The task — Render this sentence from the storytelling festival article in Spanish: "A braided poem is a series of six to eight poems."

======== Excerpt provided ========

Seventy people attended last year’s inaugural storytelling festival. Law said 165 tickets have already been sold for this year’s festival. (Advance tickets are available for purchase at the Page Public Library.)

Law said that a few questions and misconceptions still linger around what actually happens at a storytelling festival.

“A lot of people who have never been to a storytelling festival probably picture an old man or an old lady reading stories to kids, and that’s not at all what it’s like,” Law said. “Yes, the material is kid-appropriate. There’s not any swearing or off-color subjects, but the stories are meant for an adult audience. Kids will enjoy the stories, and kids are certainly welcome, but the stories are written for adults.”

Law will also be one of this year’s storytellers. He will be joined by Jesse Maloney and Kim Weitkamp. Page’s own Tito Hoover will act as the event’s MC.

Maloney is a Diné poet. He lives in Tuba City and teaches composition at Diné College. He will be telling a braided poem about the impact the COVID pandemic had on the Navajo Nation. A braided poem is a series of six to eight poems. Each poem tells its own little story, and the series of poems told together weave a larger narrative.

“It’s one of my favorite forms of storytelling,” Law said. “I don’t see it at too many other storytelling festivals, but it’s something I plan to cultivate at the Grand Circle Storytelling Festival. I plan to include a braided poem every year.

“I really love Jesse’s work,” Law said. “I asked him to be one of this year’s presenters almost as soon as last year’s storytelling festival wrapped. I am really forward to hearing what he has created for this.” 

Law will be telling two stories when he takes the stage this year, both of which are about things going sideways during outdoor adventures. 

Weitkamp is this year’s headliner. She has a deep library of stories to choose from, and she typically doesn’t plan her stories ahead of time.

“I decide which story to tell in the moment,” she said. “I wait to see what stories the other tellers have told, and the energy of audience and choose something to keep that energy going.”

Weitkamp is an award-winning storyteller, author, singer-songwriter and humorist from Ohio. Her performances may include singing with a guitar, humor or something serious. They may be true or they may be tall.

“Most of my stories are about everyday life and humanity,” she said.

Weitkamp is a highly sought after performer who, during peak storytelling season, is on the road for months at a time doing several performances a week.

Law was very excited when he learned Weitkamp had open dates on her tour schedule the same time as his storytelling festival.

“Weitkamp is one of my top three favorite storytellers,” he said. “She does an amazing job telling stories, but one of her other talents is her ability to read the crowd and choose a story that fits the moment and the mood. Her stories always land perfectly. Kim Weitkamp is to storytelling what Santa Claus is to Christmas.”

The Grand Circle Storytelling Festival is done in collaboration between the Page Unified School District and Page Public Library, and it includes an educational component. As part of the festival, the storytellers will meet with certain students from Page High School, Page Middle School and Desert View Intermediate. Maloney will meet with students from the high school and middle school’s Navajo Language and Navajo Government classes. He’ll discuss with them the role that storytelling can play in preserving and celebrating Diné history, heritage and culture.

Meanwhile, Weitkamp will meet with Desert View’s fifth graders. Her time will include a short storytelling performance and then she’ll do a workshop with them about the process of creating and sharing a story.

“It’s a very important component of the storytelling festival,” Law said. “We started it last year with the first festival and I think the students got a lot out of it.”

Law said his goal is to build the Grand Circle Storytelling Festival into something the people of Page look forward to every year.

“Stories have a magical ability to bring people together in ways nothing else can,” Law said. “There’s just something cozy and magic about coming together in a shared space and hearing a good story together.”

The 2nd Annual Grand Circle Storytelling Festival is Friday, Sept. 15, at 7 p.m. in the Cultural Arts Building in Page.

======== Supplied data ========

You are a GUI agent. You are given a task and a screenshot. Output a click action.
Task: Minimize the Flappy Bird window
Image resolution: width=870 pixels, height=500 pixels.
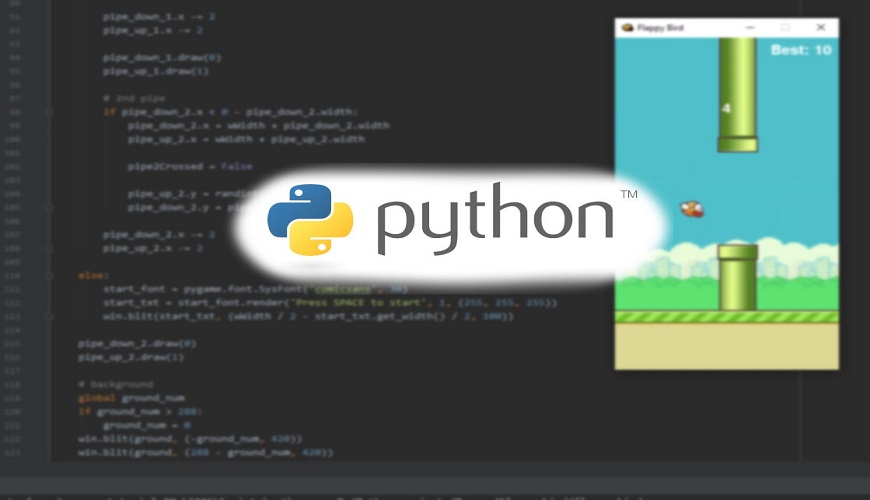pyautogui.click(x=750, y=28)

========

Response area — Un poema trenzado es una serie de seis a ocho poemas.